I have a different solution, that pick a pivot position, then choose
the elements with carefully weighted probability to get the right
left-hand and right-hand sizes. The key idea comes from your analysis
(more precisely, from the presence of the n `over` k probabilities) :
for a given k (the pivot), choose a random subset of k elements as the
left-hand side of the pivot.

import Random (Random, StdGen, randomRIO)
import Control.Monad (liftM)

quickshuffle :: [a] -> IO [a]
quickshuffle [] = return []
quickshuffle [x] = return [x]
quickshuffle xs = do
             (ls, rs) <- partition xs
             sls <- quickshuffle ls
             srs <- quickshuffle rs
             return (sls ++ srs)

-- The idea is that to partition a list of length n, we choose a pivot
-- position randomly (1 < k < n), then choose a subset of k elements
-- in the list to be on the left side, and the other n-k on the right
-- side.
--
-- To choose a random subset of length k among n, scan the list and
-- add each element with probability
--   (number of elements left to pick) / (number of elements left to scan)
--
partition :: [a] -> IO ([a], [a])
partition xs = do
          let n = length xs
          k <- randomRIO (1, n-1)
          split n k ([], []) xs
  where split n k (ls, rs) [] = return (ls, rs)
        split n k (ls, rs) (x:xs) = do
            p <- randomRIO (1, n)
            if p <= k
               then split (n - 1) (k - 1) (x:ls, rs) xs
               else split (n - 1) k       (ls, x:rs) xs



I have also written an implementation for my former algorithm :

import Data.List (mapAccumL, sortBy)
import System.Random (RandomGen, split, randoms)
import Data.Ord (Ordering)
import Data.Function (on)
-- compare two real numbers as infinite sequences of booleans
real_cmp :: [Bool] -> [Bool] -> Ordering
real_cmp (True:_) (False:_) = LT
real_cmp (False:_) (True:_) = GT
real_cmp (_:xs) (_:ys) = real_cmp xs ys
-- weight each element with a random real number
weight_list :: RandomGen g => g -> [a] -> [([Bool], a)]
weight_list g = snd . mapAccumL weight g
               where weight g x =
                                let (g1, g2) = split g in
                                (g1, (randoms g2, x))
-- shuffle by sorting on weights
shuffle :: RandomGen g => g -> [a] -> [a]
shuffle g = map snd . sort_on_weights . weight_list g
       where sort_on_weights = sortBy (real_cmp `on` fst)

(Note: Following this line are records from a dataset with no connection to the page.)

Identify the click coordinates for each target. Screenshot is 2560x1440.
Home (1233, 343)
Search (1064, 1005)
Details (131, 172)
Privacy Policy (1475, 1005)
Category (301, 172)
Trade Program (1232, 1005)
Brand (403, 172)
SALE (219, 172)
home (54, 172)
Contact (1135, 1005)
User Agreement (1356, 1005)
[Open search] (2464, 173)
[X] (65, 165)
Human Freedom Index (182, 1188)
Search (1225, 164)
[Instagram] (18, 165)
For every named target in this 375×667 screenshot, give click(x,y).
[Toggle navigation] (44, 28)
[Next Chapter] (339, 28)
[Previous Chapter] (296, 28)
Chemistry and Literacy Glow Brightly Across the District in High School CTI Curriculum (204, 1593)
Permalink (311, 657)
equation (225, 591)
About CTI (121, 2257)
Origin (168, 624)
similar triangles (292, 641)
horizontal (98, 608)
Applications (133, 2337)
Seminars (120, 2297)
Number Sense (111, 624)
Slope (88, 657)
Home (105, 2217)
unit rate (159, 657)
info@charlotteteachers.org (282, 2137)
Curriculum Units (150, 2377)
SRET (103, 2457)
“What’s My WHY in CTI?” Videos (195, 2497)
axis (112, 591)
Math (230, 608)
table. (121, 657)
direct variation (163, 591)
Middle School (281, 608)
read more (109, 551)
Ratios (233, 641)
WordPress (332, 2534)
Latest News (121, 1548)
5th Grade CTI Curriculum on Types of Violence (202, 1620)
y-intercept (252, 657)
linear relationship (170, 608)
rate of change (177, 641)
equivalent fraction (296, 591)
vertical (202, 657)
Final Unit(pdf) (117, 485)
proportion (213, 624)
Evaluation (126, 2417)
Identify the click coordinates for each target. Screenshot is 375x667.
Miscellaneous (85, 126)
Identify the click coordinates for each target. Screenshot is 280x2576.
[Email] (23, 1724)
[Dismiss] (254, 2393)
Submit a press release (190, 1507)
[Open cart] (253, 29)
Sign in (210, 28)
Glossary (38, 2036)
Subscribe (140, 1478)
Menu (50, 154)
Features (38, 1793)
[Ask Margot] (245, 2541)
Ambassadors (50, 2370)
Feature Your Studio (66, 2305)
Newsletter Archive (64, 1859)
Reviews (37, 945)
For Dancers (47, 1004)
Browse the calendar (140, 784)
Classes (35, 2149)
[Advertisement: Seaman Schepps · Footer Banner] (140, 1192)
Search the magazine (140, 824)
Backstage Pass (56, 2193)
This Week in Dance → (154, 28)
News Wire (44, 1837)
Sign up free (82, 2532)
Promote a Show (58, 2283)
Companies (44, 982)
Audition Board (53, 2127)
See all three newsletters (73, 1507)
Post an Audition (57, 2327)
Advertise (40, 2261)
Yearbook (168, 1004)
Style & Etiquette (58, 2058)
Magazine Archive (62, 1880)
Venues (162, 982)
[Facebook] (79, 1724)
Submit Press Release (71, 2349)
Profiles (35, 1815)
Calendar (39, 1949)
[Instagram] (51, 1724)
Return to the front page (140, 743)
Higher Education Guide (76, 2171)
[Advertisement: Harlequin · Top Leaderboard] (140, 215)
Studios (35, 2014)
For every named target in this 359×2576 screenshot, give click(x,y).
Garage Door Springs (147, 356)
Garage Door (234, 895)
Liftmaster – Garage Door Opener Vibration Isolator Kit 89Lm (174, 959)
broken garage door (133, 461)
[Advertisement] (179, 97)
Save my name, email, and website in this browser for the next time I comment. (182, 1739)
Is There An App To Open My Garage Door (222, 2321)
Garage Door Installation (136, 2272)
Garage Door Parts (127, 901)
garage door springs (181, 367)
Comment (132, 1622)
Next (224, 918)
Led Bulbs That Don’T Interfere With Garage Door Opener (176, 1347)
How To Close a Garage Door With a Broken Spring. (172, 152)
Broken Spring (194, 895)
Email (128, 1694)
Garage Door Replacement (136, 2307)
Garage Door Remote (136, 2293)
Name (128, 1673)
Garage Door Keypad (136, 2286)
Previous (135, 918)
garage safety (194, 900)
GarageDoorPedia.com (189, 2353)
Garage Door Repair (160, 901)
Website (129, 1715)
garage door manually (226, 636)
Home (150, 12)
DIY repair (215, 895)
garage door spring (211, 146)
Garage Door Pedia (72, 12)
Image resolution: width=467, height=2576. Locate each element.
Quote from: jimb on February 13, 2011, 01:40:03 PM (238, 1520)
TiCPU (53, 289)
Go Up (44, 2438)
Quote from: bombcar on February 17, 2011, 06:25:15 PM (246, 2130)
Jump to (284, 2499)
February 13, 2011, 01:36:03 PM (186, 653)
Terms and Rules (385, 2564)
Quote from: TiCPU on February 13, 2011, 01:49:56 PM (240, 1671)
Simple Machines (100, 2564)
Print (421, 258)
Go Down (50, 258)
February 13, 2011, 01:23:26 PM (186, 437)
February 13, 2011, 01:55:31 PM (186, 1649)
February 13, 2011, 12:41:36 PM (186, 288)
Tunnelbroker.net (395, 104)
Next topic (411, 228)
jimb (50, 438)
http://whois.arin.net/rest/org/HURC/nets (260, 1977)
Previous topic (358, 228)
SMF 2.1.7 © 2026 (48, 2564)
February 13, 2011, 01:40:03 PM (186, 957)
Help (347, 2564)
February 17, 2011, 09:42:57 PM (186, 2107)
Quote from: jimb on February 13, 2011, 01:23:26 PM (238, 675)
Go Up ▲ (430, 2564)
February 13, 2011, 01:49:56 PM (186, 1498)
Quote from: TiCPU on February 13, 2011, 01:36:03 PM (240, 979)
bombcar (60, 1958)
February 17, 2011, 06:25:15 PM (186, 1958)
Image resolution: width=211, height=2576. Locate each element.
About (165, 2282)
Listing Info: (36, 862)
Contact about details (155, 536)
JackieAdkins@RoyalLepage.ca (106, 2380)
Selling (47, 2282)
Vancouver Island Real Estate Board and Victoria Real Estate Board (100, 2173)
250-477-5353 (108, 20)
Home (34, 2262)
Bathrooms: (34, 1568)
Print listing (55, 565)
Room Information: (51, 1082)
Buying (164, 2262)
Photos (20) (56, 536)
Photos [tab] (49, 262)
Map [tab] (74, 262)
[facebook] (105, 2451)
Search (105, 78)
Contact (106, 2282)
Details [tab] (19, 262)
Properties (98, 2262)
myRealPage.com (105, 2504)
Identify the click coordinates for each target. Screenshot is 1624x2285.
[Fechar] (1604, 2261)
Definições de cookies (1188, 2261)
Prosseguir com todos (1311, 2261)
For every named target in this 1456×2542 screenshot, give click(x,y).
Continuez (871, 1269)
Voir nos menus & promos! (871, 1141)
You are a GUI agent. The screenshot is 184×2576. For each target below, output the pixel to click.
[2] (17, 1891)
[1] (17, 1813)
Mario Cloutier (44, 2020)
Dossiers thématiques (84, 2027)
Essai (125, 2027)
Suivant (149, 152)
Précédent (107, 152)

> Interesting question! Adapting quick sort is not that easy, though.
>
> First, you can skip choosing the pivot position because it is already
> entailed by the choices of elements left and right to it.
>
> Second, probability 1/2 won't work, it doesn't give a uniform
> distribution. In order to get that, the remaining input  xs  has to be
> partitioned into two lists  xs = (ls,rs)  such that
>
>      probability that  length ys == k  is   1/(n `over` k)
>
> where
>
>      n `over` k = n! / (k! * (n-k)!)
>
> is the binomial coefficient. After all, calling "quickrandom"
> recursively on each of the two lists will give two permutations with
> probability  1/k!  and  1/(n-k)!  and the probability for a compound
> permutation is
>
>     1/(n `over` k) * 1/k! * 1/(n-k)! = 1/n!
>
> as desired. In contrast, distributing elements with probability 1/2
> would give
>
>     probability that  length ys == k  is  (n `over` k) * 2^(-n)
>
> which would skew the distribution heavily towards permutations where the
> pivot element is in the middle.
>
>
> However, it is possible to divide the list properly, though I haven't
> worked out the exact numbers. The method would be
>
>      divide (x:xs) = do
>           (ls,rs) <- divide xs
>           random  <- uniform (0, 1) :: Random Double
>           if random <= p (length xs) (length ls)
>               then return (x:ls, rs)
>               else return (ls, x:rs)
>
> where the probability  p  of putting the element  x  into the left part
> has to be chosen such that
>
>     1/(n `over` k) =
>         1/(n-1 `over` k-1) * p (n-1) (k-1)
>       + 1/(n-1 `over` k  ) * (1 - p (n-1) k)
>
>
> Regards,
> Heinrich Apfelmus